START SOURCE DATA

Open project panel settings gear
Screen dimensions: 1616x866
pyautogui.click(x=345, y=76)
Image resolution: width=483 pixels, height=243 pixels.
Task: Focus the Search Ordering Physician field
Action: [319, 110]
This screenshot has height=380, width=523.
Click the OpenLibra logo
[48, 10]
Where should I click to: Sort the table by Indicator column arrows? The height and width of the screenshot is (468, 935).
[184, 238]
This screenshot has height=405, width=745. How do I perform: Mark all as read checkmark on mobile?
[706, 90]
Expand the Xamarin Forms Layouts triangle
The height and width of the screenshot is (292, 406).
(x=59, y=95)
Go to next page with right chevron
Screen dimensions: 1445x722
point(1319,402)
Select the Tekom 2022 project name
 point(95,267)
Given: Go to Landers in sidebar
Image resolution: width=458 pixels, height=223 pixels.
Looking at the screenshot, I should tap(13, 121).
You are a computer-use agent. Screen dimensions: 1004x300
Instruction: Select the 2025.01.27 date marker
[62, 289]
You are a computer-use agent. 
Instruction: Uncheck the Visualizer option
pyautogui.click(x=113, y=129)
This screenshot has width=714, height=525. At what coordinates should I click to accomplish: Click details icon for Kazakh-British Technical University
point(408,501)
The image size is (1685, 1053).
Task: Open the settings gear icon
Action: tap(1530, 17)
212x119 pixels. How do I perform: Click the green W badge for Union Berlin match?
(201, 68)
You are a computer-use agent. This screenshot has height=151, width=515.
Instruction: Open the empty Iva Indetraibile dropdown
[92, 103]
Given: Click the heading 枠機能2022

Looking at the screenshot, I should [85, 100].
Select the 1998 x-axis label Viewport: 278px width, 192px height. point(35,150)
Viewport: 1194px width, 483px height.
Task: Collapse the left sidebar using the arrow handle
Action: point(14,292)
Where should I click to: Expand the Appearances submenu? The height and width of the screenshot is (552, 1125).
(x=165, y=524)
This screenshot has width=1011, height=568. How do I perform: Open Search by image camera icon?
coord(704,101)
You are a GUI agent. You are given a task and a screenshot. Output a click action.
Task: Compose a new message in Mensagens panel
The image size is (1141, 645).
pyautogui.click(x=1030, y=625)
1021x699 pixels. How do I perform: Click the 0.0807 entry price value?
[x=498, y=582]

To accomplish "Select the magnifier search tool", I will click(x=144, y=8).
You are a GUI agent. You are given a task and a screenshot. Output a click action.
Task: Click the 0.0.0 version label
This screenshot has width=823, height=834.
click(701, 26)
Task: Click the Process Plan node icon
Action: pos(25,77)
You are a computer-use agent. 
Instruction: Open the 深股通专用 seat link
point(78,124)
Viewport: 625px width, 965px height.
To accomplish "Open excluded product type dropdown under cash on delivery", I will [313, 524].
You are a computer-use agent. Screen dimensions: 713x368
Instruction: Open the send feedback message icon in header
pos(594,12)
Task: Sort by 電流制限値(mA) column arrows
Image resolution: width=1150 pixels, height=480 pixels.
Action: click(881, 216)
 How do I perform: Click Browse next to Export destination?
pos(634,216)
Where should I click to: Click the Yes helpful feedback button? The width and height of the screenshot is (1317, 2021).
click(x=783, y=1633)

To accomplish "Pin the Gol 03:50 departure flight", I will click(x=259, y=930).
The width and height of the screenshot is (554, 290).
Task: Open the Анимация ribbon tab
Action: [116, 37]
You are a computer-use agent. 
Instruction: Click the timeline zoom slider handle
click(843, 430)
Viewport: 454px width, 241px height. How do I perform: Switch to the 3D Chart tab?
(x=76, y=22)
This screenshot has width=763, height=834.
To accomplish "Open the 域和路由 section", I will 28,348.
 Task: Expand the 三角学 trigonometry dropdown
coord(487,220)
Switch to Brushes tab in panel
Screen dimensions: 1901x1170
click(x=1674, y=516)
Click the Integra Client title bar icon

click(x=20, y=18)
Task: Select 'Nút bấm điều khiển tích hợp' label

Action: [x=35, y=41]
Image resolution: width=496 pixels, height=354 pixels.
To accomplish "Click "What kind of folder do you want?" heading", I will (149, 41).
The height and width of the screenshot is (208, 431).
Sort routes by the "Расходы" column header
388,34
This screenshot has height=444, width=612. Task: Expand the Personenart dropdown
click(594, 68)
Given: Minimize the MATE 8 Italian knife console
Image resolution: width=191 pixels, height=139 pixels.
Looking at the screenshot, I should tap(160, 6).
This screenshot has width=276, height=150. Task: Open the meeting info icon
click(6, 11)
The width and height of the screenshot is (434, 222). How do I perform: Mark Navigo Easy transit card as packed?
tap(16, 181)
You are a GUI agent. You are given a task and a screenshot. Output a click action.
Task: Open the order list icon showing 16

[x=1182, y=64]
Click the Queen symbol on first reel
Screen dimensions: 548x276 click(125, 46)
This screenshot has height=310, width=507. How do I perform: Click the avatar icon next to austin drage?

END SOURCE DATA

▸ **YOUR INSTRUCTIONS**
Return every entry exactly.

▸ **TASK RESULT**
Open project panel settings gear
Screen dimensions: 1616x866
pyautogui.click(x=345, y=76)
Image resolution: width=483 pixels, height=243 pixels.
Task: Focus the Search Ordering Physician field
Action: [319, 110]
This screenshot has height=380, width=523.
Click the OpenLibra logo
[48, 10]
Where should I click to: Sort the table by Indicator column arrows? The height and width of the screenshot is (468, 935).
[184, 238]
This screenshot has height=405, width=745. How do I perform: Mark all as read checkmark on mobile?
[706, 90]
Expand the Xamarin Forms Layouts triangle
The height and width of the screenshot is (292, 406).
(x=59, y=95)
Go to next page with right chevron
Screen dimensions: 1445x722
point(1319,402)
Select the Tekom 2022 project name
 point(95,267)
Given: Go to Landers in sidebar
Image resolution: width=458 pixels, height=223 pixels.
Looking at the screenshot, I should tap(13, 121).
You are a computer-use agent. Screen dimensions: 1004x300
Instruction: Select the 2025.01.27 date marker
[62, 289]
You are a computer-use agent. 
Instruction: Uncheck the Visualizer option
pyautogui.click(x=113, y=129)
This screenshot has width=714, height=525. At what coordinates should I click to accomplish: Click details icon for Kazakh-British Technical University
point(408,501)
The image size is (1685, 1053).
Task: Open the settings gear icon
Action: tap(1530, 17)
212x119 pixels. How do I perform: Click the green W badge for Union Berlin match?
(201, 68)
You are a computer-use agent. This screenshot has height=151, width=515.
Instruction: Open the empty Iva Indetraibile dropdown
[92, 103]
Given: Click the heading 枠機能2022

Looking at the screenshot, I should [85, 100].
Select the 1998 x-axis label Viewport: 278px width, 192px height. point(35,150)
Viewport: 1194px width, 483px height.
Task: Collapse the left sidebar using the arrow handle
Action: point(14,292)
Where should I click to: Expand the Appearances submenu? The height and width of the screenshot is (552, 1125).
(x=165, y=524)
This screenshot has width=1011, height=568. How do I perform: Open Search by image camera icon?
coord(704,101)
You are a GUI agent. You are given a task and a screenshot. Output a click action.
Task: Compose a new message in Mensagens panel
The image size is (1141, 645).
pyautogui.click(x=1030, y=625)
1021x699 pixels. How do I perform: Click the 0.0807 entry price value?
[x=498, y=582]

To accomplish "Select the magnifier search tool", I will click(x=144, y=8).
You are a GUI agent. You are given a task and a screenshot. Output a click action.
Task: Click the 0.0.0 version label
This screenshot has width=823, height=834.
click(701, 26)
Task: Click the Process Plan node icon
Action: pos(25,77)
You are a computer-use agent. 
Instruction: Open the 深股通专用 seat link
point(78,124)
Viewport: 625px width, 965px height.
To accomplish "Open excluded product type dropdown under cash on delivery", I will [313, 524].
You are a computer-use agent. Screen dimensions: 713x368
Instruction: Open the send feedback message icon in header
pos(594,12)
Task: Sort by 電流制限値(mA) column arrows
Image resolution: width=1150 pixels, height=480 pixels.
Action: click(881, 216)
 How do I perform: Click Browse next to Export destination?
pos(634,216)
Where should I click to: Click the Yes helpful feedback button? The width and height of the screenshot is (1317, 2021).
click(x=783, y=1633)

To accomplish "Pin the Gol 03:50 departure flight", I will click(x=259, y=930).
The width and height of the screenshot is (554, 290).
Task: Open the Анимация ribbon tab
Action: [116, 37]
You are a computer-use agent. 
Instruction: Click the timeline zoom slider handle
click(843, 430)
Viewport: 454px width, 241px height. How do I perform: Switch to the 3D Chart tab?
(x=76, y=22)
This screenshot has width=763, height=834.
To accomplish "Open the 域和路由 section", I will 28,348.
 Task: Expand the 三角学 trigonometry dropdown
coord(487,220)
Switch to Brushes tab in panel
Screen dimensions: 1901x1170
click(x=1674, y=516)
Click the Integra Client title bar icon

click(x=20, y=18)
Task: Select 'Nút bấm điều khiển tích hợp' label

Action: [x=35, y=41]
Image resolution: width=496 pixels, height=354 pixels.
To accomplish "Click "What kind of folder do you want?" heading", I will (149, 41).
The height and width of the screenshot is (208, 431).
Sort routes by the "Расходы" column header
388,34
This screenshot has height=444, width=612. Task: Expand the Personenart dropdown
click(594, 68)
Given: Minimize the MATE 8 Italian knife console
Image resolution: width=191 pixels, height=139 pixels.
Looking at the screenshot, I should tap(160, 6).
This screenshot has width=276, height=150. Task: Open the meeting info icon
click(6, 11)
The width and height of the screenshot is (434, 222). How do I perform: Mark Navigo Easy transit card as packed?
tap(16, 181)
You are a GUI agent. You are given a task and a screenshot. Output a click action.
Task: Open the order list icon showing 16

[x=1182, y=64]
Click the Queen symbol on first reel
Screen dimensions: 548x276 click(125, 46)
This screenshot has height=310, width=507. How do I perform: Click the avatar icon next to austin drage?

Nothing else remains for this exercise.